Reviews of Yangguan Pass

"History is gone, now it's a theme park": What you see today as Yangguan Pass -- a 70km drive southwest of Dunhuang -- is actually the ruins of a beacon tower indicating the possible location of the original gate nearby. The original Yangguan was first built in 150BC and has not been preserved through the century. No one knows where is the exact location of the real Yangguan Pass. Therefore, what you're paying RMB 50 admission ticket to see is just the sandy beacon tower at the top of the hill -- everything else is basically newly built in modern times.

It takes a lot of imagination to understand the former splendor and poetic meaning of this place. In the Han dynasty through to Tang dynasty, this is one of the two gates where traders, Buddhist pilgrims and other travelers have to go through in order to leave China and head towards India or the Middle East. In Tang dynasty, the Buddhist monk Xuanzhuang, popularized in the novel "Journey to the West" (aka The Monkey King), returned from India via the Yangguan Gate carrying important Buddhist texts and translations.

I'm told that on the south of the hilltop, the locals call this the "antique beach" because over the years, many pottery, jewelry, coins from ancient times, as well as the remnants of houses etc. were found in this area. In reality, I didn't see anything but barren land on the southern slopes of the hill.

Yangguan Pass
Yangguan Pass

Today, what you find is a very basic museum describing the Han dynasty (when Yangguan was first built) -- people's lives, what weapons the military used for defence, what the farms looked like, etc. All very basic things you can see in major Chinese museums, if you have visited Beijing's museums you can absolutely skip this part.

If you're visiting in the summer and if you have children with you, there are war games here you might like to take advantage of. But I visited during low season, when everything was practically closed down, so I am not sure of the prices.

If you pay RMB 20 to take an electric vehicle up the hill and back (essential for visiting during the summer), then you are provided with a tour guide for free. However, if you choose to walk up the hill yourself, the tour guide will not walk up with you.
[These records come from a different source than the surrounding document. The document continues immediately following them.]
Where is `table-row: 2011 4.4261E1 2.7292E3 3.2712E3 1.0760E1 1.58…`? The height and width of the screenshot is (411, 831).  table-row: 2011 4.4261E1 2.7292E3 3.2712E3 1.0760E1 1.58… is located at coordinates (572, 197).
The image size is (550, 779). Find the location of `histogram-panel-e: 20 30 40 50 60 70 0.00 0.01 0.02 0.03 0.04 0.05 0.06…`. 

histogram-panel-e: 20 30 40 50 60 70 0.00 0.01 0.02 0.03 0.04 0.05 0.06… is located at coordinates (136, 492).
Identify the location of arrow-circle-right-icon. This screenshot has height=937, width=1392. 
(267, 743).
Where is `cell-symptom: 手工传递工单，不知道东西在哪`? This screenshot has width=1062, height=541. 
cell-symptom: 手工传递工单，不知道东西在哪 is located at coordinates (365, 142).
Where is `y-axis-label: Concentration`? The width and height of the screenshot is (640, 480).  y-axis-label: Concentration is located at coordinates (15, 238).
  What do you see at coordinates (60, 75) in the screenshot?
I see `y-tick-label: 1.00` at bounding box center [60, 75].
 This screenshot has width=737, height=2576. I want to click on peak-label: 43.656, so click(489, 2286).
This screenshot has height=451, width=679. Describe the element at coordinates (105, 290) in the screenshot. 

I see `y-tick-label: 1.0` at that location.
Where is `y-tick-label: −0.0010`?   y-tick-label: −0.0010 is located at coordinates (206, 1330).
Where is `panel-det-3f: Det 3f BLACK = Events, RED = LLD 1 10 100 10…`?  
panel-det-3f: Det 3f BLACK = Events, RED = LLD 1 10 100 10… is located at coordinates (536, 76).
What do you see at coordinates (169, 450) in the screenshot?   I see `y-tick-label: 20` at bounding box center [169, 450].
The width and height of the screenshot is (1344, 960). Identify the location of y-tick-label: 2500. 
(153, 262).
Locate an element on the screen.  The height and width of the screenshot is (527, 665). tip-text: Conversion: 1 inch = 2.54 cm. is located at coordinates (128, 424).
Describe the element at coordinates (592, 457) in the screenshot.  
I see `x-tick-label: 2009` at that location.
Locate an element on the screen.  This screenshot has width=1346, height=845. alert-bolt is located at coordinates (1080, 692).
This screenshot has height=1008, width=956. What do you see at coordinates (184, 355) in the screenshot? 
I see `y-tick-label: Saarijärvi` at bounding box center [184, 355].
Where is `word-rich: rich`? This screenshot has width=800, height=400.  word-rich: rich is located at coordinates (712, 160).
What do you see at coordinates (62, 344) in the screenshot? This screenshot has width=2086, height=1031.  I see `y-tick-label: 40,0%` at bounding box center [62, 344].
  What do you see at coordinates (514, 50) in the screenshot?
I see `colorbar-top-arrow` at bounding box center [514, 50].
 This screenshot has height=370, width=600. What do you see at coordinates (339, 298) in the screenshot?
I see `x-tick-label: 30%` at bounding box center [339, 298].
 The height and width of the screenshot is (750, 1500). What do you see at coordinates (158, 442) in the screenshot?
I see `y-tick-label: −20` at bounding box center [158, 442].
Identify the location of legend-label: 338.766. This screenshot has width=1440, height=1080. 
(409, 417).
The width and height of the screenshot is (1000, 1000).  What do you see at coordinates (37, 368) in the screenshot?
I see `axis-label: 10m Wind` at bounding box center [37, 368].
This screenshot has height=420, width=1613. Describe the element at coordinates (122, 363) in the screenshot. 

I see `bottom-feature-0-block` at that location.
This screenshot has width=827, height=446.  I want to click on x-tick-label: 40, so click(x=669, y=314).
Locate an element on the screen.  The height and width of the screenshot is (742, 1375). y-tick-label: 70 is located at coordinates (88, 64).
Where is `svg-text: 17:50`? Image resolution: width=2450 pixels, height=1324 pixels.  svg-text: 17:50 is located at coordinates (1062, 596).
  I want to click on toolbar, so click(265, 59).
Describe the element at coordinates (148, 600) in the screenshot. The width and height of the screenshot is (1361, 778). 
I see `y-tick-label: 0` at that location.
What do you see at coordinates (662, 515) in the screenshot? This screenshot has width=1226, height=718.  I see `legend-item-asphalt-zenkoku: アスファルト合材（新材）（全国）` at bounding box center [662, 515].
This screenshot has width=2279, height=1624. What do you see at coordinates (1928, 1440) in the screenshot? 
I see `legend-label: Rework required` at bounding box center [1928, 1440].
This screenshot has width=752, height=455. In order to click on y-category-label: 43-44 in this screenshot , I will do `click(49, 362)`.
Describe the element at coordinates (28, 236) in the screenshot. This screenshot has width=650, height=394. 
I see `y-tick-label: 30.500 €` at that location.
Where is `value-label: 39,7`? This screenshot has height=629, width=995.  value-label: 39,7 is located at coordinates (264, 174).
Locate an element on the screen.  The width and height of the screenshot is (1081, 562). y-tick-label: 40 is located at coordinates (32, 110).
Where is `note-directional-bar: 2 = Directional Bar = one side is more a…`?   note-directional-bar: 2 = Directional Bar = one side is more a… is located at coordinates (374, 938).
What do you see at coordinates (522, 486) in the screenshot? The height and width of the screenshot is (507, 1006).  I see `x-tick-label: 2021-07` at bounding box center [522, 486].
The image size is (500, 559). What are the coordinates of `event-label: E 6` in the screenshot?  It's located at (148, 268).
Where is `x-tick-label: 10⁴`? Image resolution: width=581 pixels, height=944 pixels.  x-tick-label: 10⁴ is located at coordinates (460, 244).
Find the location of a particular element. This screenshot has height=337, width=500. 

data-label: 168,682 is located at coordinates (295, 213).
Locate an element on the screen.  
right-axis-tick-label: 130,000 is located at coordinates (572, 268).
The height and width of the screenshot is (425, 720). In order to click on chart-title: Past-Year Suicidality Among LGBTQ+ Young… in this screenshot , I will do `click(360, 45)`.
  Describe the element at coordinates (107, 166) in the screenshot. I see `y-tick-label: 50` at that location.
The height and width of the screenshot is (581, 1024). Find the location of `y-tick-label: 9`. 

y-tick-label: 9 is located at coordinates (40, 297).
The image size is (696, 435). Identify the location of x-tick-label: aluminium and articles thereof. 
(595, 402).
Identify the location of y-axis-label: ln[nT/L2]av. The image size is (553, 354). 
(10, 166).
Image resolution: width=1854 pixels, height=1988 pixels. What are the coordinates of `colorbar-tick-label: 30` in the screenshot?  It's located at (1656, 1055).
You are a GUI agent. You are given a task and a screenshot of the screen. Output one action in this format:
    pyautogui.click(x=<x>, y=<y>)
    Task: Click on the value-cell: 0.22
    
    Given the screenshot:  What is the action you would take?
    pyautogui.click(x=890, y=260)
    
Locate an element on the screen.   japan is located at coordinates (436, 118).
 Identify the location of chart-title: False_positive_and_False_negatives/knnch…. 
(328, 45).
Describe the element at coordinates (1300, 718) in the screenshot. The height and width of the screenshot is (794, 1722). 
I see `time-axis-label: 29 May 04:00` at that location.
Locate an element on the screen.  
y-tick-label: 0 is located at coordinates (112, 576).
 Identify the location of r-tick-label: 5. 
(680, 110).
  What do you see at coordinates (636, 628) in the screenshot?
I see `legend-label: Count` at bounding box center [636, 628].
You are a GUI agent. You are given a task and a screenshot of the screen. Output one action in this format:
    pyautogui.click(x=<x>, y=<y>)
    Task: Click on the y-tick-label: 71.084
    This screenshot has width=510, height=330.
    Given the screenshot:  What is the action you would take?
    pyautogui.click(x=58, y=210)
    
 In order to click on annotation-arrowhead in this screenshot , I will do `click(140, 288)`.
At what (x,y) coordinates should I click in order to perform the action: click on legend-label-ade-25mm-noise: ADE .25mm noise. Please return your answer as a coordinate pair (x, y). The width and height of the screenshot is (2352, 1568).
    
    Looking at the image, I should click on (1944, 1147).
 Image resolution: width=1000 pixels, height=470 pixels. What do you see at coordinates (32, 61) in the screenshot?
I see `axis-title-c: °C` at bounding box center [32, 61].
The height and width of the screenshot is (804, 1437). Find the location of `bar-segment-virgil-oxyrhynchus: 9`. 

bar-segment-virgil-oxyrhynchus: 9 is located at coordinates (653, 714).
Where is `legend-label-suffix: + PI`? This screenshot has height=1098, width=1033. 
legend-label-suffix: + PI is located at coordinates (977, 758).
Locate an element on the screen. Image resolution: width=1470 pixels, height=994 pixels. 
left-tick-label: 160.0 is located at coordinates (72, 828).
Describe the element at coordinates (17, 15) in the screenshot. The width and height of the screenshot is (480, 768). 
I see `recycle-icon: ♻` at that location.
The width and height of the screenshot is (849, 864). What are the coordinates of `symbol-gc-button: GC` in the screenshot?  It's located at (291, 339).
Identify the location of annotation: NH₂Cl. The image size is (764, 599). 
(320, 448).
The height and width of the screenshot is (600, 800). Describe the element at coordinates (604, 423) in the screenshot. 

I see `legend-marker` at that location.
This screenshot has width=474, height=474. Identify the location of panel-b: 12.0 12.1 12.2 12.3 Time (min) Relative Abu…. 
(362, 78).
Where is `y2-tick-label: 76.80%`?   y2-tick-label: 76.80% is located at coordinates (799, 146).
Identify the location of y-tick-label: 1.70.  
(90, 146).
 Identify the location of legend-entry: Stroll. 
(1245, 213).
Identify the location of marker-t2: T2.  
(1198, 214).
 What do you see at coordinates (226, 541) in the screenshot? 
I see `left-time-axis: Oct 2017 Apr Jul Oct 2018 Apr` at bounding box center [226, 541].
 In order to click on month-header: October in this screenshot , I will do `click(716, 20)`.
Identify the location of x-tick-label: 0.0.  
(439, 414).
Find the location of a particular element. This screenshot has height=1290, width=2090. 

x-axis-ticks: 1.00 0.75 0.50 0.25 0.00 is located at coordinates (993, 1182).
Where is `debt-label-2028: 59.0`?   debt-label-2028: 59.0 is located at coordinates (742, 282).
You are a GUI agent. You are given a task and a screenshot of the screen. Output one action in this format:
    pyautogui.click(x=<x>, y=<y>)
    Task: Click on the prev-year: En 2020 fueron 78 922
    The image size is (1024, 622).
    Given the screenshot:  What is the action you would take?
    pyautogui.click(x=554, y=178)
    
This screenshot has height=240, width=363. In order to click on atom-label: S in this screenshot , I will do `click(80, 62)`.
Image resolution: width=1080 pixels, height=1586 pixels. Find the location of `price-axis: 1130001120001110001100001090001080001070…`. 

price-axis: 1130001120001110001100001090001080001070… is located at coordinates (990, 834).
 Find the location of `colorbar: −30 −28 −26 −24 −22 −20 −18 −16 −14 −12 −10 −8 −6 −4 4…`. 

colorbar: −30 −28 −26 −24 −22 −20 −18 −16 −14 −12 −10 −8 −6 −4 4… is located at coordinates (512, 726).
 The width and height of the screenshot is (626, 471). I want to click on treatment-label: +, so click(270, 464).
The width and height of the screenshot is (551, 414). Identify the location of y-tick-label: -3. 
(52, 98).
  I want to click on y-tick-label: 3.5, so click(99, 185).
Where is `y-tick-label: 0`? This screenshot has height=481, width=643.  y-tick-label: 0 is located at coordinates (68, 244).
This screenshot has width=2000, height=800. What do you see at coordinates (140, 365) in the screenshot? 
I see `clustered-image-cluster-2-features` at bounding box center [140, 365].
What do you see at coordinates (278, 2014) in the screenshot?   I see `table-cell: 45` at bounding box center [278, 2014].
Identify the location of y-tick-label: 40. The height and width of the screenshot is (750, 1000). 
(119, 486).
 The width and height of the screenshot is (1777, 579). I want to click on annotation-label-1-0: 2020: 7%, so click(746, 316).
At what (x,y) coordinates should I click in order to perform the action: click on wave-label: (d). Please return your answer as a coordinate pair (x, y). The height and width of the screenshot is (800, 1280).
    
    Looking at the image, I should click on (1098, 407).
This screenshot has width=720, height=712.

Since I was visiting in mid-February when it was still -5 degrees C during the day, the site had no other tourists and everything looked deserted. I was told the scenery is great during the summer. Perhaps when you visit, you'll see what I missed!

Yangguan Pass
Yangguan Pass

How to get Yangguan Pass

Yangguan Pass is midway between Lanzhou and Urumuqi on the edge of the Taklamakan Desert, in northern Gansu Province, northern Central China. Yang Pass is located 70 kilometers (44 miles) northwest of Dunhuang City (the closest place with an airport), Gansu Province, or over 300 kilometers (450 miles) by road from the small town of Yumen (the nearest place with a railway station). China Travel Servive use high-quality air-conditioned private transport to take the hassle out of getting to the wall.

Yangguan Pass Travel Tips

The area has a dry climate with strong ultraviolet, so a pair of sun-glasses, a hat and a scarf are necessary; you are also suggested to take sufficient bottled water;
Wear a pair of comfortable shoes that are suitable for long walking in sands;
The nearby Nanhu Lake and Grape Valley are also good places to learn about the local customs.